Cuando se sentó ente aquellos, sintió una incomodidad en su
pierna derecha, una tensión habitual, de colectivo, de cuando solo queda ese
diminuto espacio que no llega a asiento completo. El anticipo a una mirada de
rabillo, libidinosa, desencadenó la bajada abrupta y prematura. No se sentía
bien y no solo por la incómoda situación. El lo notó. Sabía que no bajaba allí.
Diez años en esa línea y en cualquiera -verdaderamente- ejercitan hasta límites
esotéricos la intuición de un chofer de bondi.
Mirar por esos grandes espejos alargados, que no solo hacen posible
la tarea, con el tiempo, definen cualidades analíticas, una performance psico-profética agregada de la labor. A veces se busca la
complicidad, a veces se juega imaginando, muchas veces se advierte un estallido
en otras geografías.
El notó esa bajada, la impulsividad y las ganas de llorar.

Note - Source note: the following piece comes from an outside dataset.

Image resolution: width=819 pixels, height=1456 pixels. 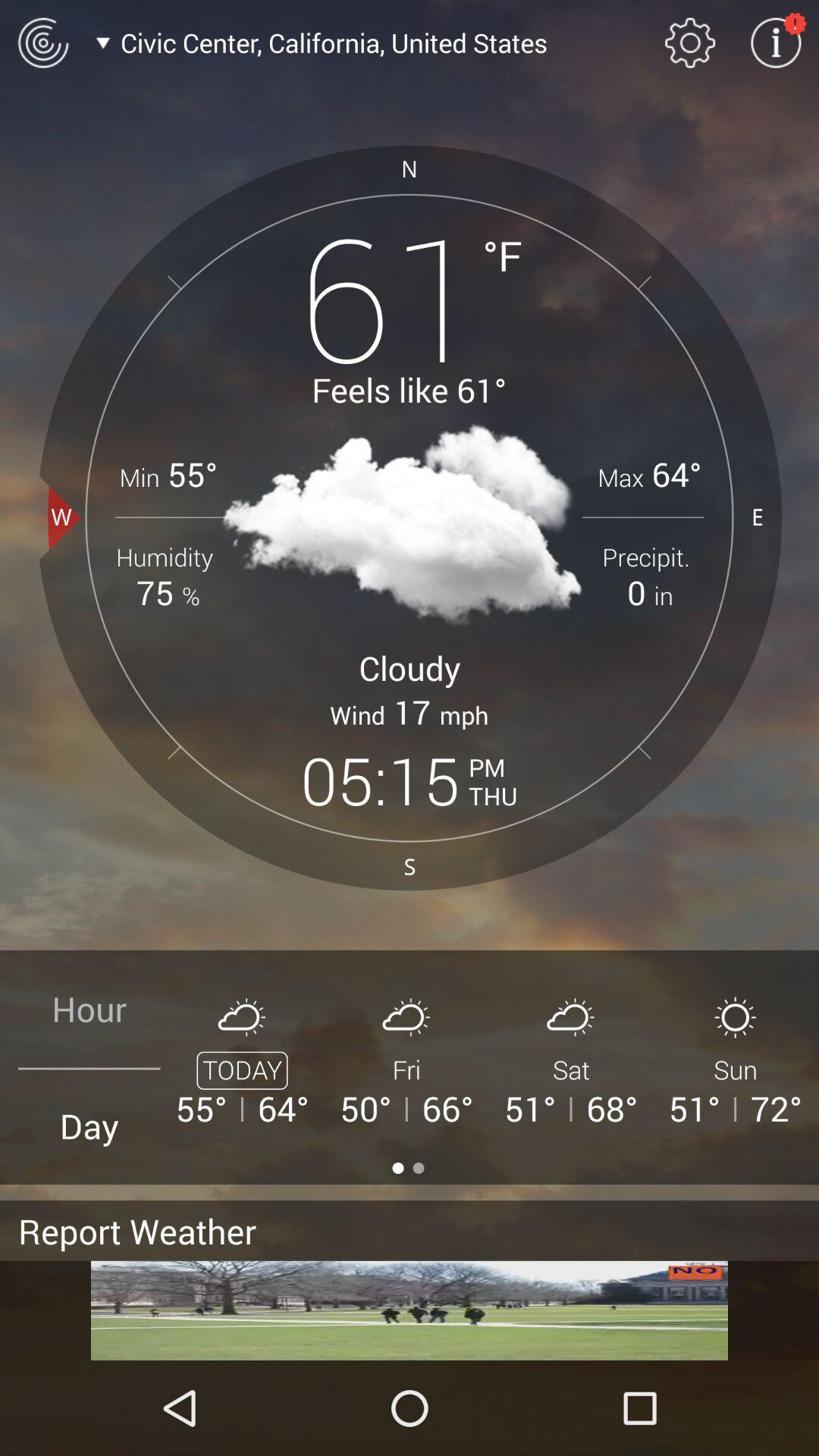 I want to click on the option, so click(x=410, y=1310).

Lo notó desde que caminaba por el pasillo. Tuvo incluso, ganas de pararse, de
pedir con amabilidad que todos “descendieran de la unidad”. Argumentando un
problema técnico, fingiría una llamada y observaría la marcha de quien se
alejaba a paso firme, pero era tarde, se movían hacía tres cuadras y en la próxima
parada se apelmazaban niños, gritos y mochilas.
Llegó a casa a pie. No estaba lejos, no entendió muy bien su
reacción y hasta había olvidado el episodio. Pensó en la irracionalidad de
algunas actitudes recientes. Pensó en contestaciones inoportunas, de mal gusto,
en su ciudad, en los últimos tiempos. Pensó seriamente cambiar de recorrido.